- Task requirements -
Please give back, word for word, only the lines starting at the one containing "Screen dimensions: 1312x736" and ending at the one containing "498x608 pixels." within the material below.

- Data shown -
-------

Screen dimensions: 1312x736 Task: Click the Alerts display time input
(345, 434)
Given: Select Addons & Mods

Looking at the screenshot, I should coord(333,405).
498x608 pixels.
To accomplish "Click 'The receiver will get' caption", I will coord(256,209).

-------

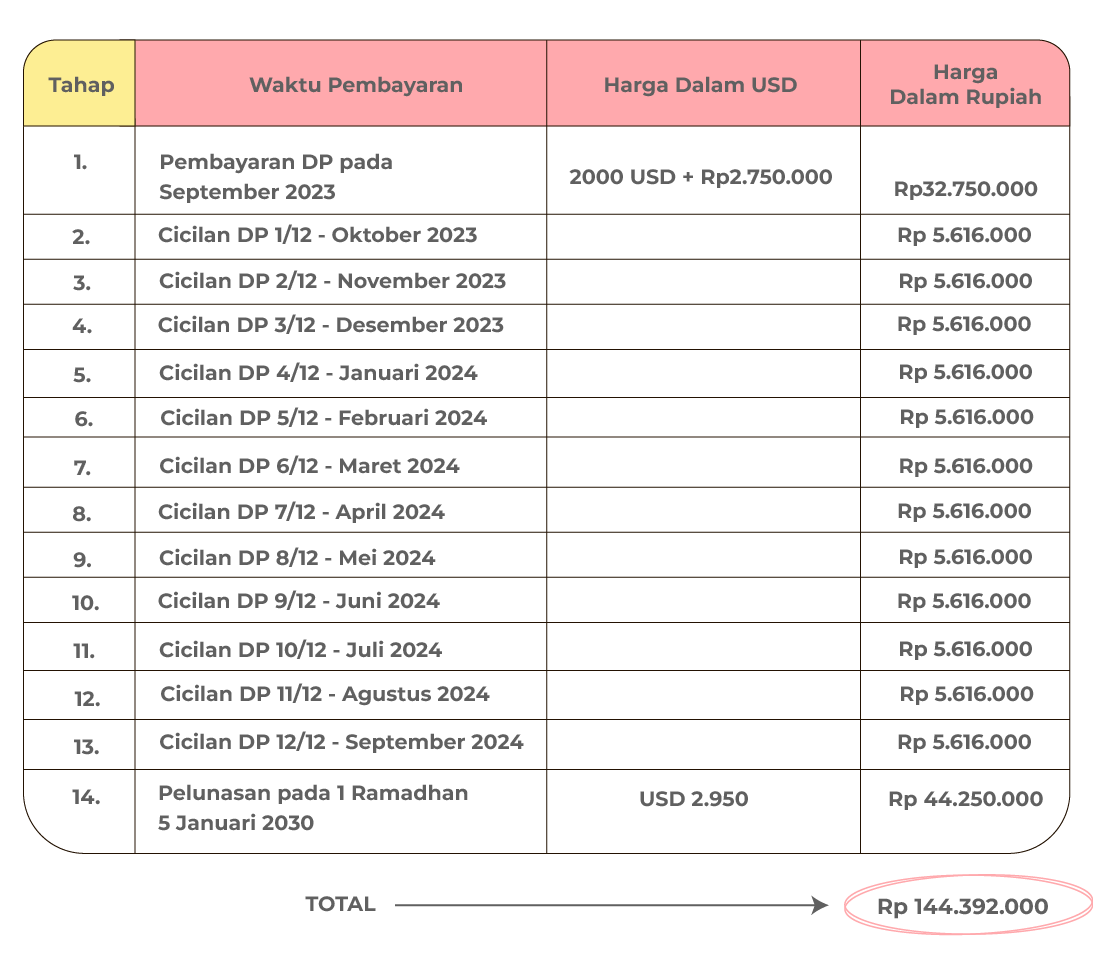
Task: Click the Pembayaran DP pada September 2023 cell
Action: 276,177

-------

- Expected answer -
Screen dimensions: 1312x736 Task: Click the Alerts display time input
(345, 434)
Given: Select Addons & Mods

Looking at the screenshot, I should coord(333,405).
498x608 pixels.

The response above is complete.